» Stated goal
Convert the lines of the records below, starting at the line that contains "Click the 작성만 하고 미상신 legend description" and ending at the line that contains "The image size is (800, 450).", into a JSON list of strings, one string per line, with blank lines omitted.

» Records shown
----
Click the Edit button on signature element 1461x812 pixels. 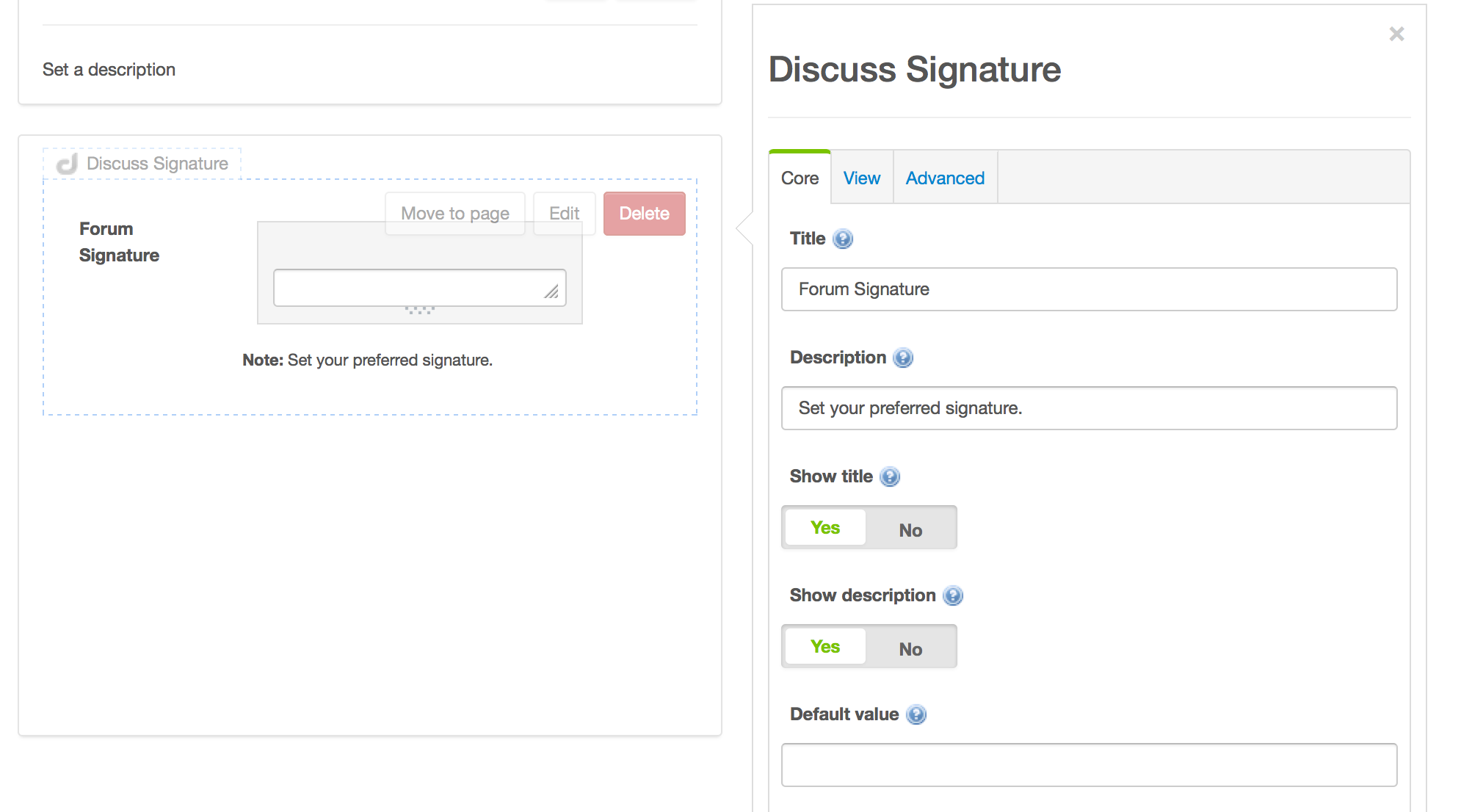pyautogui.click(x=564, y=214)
----
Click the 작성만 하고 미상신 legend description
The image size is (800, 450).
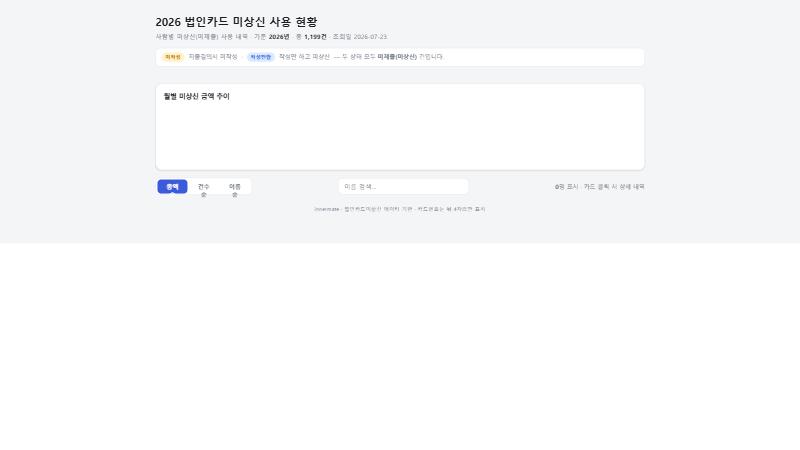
----
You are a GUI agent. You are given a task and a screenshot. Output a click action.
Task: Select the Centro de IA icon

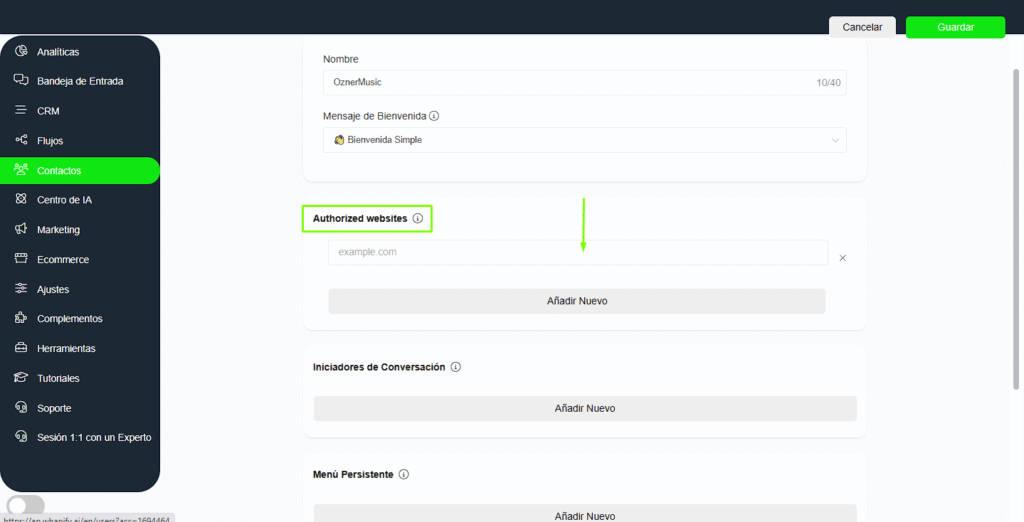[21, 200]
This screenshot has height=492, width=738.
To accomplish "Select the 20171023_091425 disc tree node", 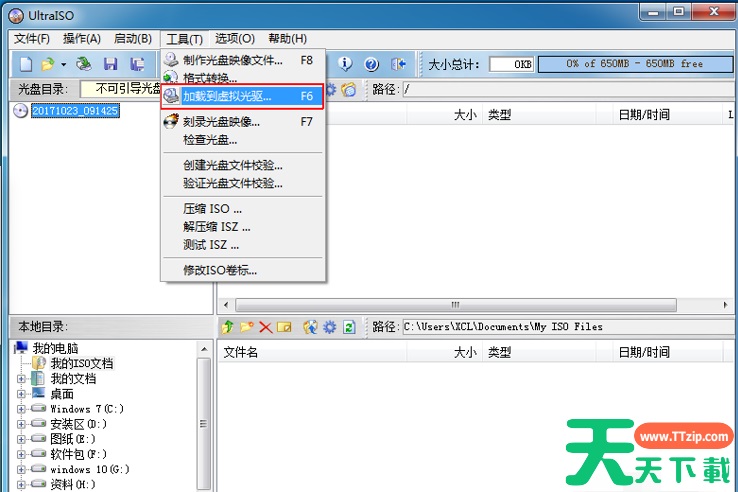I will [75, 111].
----
» Complete answer
[
  "Click the 작성만 하고 미상신 legend description",
  "The image size is (800, 450)."
]